[Dataset entries]

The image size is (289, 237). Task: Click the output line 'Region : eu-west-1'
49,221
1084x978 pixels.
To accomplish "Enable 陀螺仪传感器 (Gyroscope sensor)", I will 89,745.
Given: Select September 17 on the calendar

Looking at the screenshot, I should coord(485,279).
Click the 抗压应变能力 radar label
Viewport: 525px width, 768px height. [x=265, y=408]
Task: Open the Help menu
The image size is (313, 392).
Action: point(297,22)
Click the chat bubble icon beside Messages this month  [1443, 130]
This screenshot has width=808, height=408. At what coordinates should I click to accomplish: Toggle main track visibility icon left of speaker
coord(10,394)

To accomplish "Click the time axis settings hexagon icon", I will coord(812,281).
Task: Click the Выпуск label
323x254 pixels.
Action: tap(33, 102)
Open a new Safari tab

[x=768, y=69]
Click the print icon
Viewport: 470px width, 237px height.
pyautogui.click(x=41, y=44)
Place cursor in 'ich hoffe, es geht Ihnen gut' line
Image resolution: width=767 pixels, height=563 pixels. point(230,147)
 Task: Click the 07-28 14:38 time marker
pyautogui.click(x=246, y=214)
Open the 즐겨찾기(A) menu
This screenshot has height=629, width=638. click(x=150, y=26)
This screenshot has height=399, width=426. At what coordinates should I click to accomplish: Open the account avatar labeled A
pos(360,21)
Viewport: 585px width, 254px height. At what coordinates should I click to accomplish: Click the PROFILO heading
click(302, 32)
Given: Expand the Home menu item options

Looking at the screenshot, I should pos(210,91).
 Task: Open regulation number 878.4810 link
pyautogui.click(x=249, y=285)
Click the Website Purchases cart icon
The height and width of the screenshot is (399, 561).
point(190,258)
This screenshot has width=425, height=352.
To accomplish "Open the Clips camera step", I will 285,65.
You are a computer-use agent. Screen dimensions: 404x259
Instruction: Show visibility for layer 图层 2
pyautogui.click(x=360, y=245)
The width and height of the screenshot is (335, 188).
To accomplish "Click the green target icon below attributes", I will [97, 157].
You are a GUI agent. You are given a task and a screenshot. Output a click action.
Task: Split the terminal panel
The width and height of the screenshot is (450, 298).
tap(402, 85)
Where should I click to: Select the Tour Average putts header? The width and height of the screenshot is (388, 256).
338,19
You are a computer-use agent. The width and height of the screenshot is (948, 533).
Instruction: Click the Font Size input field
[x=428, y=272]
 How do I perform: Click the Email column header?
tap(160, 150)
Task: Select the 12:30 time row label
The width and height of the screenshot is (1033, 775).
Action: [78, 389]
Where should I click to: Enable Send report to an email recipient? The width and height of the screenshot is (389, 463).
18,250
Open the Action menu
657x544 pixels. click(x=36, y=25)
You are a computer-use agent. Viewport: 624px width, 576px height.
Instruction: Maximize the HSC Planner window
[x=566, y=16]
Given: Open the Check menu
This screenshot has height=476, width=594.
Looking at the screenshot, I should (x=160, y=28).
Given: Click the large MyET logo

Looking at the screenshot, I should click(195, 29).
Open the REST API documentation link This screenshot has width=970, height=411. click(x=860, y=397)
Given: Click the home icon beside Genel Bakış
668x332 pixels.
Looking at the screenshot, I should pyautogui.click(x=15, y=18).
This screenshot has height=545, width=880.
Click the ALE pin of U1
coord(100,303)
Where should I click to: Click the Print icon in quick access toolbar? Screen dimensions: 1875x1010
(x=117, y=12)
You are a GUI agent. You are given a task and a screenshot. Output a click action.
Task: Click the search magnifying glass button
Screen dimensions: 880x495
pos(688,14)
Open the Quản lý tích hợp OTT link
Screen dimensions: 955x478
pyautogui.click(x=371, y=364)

Required work » Give only the number of lines in the records that include the word "will".

Written solution » 4